To be candid, it is never a good policy to position a country like Pakistan on the wrong side of the US. This we did in the 1990s, soon after the end of the Cold War and earned the Americans’ wrath that lingered until 9/11. But today it would be even more disastrous for us to try to become America’s most “allied ally” of the Cold War days again. We are certainly not welcome in the US. In fact, we stand friendless in Washington.
Meanwhile, clear signs are emerging on the global front pigeon-holing the US as a receding power and tagging China as an ascending one. Indeed, China, in the coming decades is expected to take the lead as the world’s largest economy. Together with Russia, China would soon be challenging America’s hegemonic position.
We are already well entrenched on the right side of China. And to be able to position ourselves in the right region when the anticipated tug of war for global hegemony begins with the US on one side and China-Russia on the other, we need to quickly mend our fences with Russia.
Therefore, Islamabad’s decision the other day to sign a deal with Moscow to settle a 39-year-old exporters’ claims case is certainly a most welcome development. These claims have remained unsettled since the disintegration of the USSR.

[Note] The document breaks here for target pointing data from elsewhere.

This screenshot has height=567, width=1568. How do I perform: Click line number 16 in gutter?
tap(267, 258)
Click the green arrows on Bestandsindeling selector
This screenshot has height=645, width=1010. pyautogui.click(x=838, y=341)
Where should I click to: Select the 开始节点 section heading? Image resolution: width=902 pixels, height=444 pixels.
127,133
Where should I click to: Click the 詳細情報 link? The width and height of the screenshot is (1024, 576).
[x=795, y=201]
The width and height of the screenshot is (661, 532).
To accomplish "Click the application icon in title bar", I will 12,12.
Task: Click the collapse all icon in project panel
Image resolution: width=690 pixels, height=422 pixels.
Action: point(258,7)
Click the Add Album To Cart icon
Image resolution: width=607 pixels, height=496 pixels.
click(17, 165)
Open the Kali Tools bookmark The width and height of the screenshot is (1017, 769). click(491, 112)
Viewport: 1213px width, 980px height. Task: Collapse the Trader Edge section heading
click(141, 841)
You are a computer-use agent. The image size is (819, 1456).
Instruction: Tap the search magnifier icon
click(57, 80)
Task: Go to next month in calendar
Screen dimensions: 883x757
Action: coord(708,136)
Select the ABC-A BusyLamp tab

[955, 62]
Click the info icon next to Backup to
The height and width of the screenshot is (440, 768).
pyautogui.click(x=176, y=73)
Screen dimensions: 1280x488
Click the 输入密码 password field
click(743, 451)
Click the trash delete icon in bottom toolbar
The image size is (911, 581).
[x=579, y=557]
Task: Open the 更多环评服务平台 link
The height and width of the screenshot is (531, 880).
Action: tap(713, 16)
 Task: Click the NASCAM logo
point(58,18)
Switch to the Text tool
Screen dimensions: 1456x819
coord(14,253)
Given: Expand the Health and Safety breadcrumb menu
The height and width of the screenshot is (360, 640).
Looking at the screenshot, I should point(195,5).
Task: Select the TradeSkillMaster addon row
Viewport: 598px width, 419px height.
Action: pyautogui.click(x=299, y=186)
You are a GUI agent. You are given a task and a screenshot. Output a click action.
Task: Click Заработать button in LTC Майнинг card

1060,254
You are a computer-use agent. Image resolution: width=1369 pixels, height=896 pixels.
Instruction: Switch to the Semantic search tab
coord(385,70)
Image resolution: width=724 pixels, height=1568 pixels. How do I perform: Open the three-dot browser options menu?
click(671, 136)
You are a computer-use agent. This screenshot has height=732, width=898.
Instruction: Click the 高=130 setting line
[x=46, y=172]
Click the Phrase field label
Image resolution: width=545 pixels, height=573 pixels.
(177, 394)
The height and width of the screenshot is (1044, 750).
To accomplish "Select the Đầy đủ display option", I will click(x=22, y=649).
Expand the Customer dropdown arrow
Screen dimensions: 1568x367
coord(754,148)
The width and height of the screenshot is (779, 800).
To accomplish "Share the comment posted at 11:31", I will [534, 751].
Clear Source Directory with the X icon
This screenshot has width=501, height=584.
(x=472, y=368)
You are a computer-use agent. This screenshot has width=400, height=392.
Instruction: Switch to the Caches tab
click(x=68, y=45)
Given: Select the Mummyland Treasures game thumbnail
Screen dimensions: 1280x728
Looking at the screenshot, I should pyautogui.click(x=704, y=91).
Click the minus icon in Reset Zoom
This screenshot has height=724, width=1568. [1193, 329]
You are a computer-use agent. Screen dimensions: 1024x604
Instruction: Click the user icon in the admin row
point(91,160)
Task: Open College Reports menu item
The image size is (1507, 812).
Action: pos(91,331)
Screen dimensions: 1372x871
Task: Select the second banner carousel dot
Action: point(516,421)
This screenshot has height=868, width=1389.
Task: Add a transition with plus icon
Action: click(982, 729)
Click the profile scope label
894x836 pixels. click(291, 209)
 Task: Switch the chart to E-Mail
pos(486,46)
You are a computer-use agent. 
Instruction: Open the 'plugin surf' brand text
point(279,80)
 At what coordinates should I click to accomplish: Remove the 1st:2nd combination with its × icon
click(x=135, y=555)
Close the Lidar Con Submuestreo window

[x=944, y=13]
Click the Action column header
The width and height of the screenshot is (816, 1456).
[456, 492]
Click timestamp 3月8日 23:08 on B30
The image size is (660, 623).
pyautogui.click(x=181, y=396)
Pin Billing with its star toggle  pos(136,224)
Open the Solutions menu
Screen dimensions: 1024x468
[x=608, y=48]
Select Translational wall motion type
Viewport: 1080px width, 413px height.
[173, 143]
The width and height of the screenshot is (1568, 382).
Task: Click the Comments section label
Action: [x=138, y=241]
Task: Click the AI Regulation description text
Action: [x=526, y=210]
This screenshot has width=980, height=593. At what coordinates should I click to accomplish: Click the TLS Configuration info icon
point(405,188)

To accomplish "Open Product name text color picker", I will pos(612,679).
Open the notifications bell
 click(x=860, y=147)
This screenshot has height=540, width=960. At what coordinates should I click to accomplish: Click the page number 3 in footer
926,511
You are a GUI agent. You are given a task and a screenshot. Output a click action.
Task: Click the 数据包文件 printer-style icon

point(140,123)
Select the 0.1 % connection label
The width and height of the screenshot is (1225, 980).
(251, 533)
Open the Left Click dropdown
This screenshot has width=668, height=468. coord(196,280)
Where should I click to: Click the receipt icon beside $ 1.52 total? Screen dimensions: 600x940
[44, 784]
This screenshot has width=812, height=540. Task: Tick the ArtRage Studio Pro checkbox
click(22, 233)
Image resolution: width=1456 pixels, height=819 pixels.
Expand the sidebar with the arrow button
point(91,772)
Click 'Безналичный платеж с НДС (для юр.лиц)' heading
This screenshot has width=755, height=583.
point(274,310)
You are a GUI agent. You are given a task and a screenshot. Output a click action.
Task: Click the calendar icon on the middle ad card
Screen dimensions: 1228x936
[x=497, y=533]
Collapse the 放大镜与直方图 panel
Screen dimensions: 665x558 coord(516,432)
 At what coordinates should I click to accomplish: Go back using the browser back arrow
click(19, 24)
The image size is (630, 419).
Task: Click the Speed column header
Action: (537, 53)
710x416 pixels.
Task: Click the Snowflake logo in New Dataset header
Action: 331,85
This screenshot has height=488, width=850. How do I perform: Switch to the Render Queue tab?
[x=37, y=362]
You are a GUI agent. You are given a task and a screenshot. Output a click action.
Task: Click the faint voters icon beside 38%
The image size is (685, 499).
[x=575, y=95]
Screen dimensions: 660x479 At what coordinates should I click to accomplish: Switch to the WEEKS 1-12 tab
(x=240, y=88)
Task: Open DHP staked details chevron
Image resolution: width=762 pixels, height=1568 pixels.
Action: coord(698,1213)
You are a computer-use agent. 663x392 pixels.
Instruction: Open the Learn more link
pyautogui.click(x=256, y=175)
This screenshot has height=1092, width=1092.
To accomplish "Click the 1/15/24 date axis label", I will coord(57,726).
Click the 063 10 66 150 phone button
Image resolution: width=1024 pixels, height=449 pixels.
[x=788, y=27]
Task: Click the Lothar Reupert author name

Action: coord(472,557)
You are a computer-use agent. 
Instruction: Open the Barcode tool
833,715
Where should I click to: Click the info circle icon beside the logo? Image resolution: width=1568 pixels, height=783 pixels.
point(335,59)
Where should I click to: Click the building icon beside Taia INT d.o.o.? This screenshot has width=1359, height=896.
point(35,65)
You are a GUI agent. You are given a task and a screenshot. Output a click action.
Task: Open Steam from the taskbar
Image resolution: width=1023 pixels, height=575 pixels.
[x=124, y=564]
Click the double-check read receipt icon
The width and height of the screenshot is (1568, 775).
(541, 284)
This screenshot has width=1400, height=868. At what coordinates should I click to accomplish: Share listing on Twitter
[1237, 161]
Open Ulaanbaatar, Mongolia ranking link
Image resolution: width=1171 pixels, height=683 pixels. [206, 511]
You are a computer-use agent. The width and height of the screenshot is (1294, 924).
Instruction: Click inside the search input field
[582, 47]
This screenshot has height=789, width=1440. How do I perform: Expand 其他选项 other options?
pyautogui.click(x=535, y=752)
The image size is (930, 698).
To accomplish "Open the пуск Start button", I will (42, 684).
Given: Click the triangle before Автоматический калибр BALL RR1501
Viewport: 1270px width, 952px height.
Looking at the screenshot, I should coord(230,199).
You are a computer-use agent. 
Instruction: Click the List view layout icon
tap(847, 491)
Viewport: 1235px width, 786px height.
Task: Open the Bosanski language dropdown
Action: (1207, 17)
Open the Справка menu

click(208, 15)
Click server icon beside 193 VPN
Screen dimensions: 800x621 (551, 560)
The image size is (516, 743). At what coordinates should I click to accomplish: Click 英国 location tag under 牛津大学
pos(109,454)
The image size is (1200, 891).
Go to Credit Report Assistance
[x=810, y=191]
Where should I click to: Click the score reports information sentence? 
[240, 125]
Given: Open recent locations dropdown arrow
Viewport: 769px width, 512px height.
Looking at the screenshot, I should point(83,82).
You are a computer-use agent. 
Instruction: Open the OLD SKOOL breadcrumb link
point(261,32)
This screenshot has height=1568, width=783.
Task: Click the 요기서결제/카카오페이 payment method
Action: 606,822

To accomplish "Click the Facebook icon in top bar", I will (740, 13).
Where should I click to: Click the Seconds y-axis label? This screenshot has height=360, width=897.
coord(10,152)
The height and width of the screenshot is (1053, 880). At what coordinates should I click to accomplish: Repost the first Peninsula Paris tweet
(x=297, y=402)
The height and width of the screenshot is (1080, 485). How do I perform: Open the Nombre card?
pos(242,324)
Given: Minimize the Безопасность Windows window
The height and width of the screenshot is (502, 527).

Under the agreement, the Pakistani government will return $93.5 million to Russia within 90 days of the signing and clear the pending exporters’ claims by $23.8 million according to the settlement agreements reached on October 6, 2016 and December 27, 2017.
Following the resolution of this pending dispute all legal hurdles in the way of Moscow investing $8 billion in Pakistan will hopefully be removed. Most of this investment is likely to come in the energy sector and the Pakistan Steel Mills.
We also must keep a close eye on ISIS’ Afghan affiliate, the Islamic State Khorasan (ISK). Presently, ISK faces disadvantages compared with the much larger Taliban, which aligns against it. But what if the two groups allied? Relative autonomy means the death of ISIS leader Al Baghdadi will have little effect, and a Taliban-government peace process could inject new support for ISK, from those who oppose it. For Islamabad, the stakes are likely to be high in case the two join hands. According to an Afghanistan-based US intelligence official in June, ISK represents “the most near-term threat” to US and European homelands. But it could also pose an existential threat to Pakistan as well.
Published in The Express Tribune, November 9th, 2019.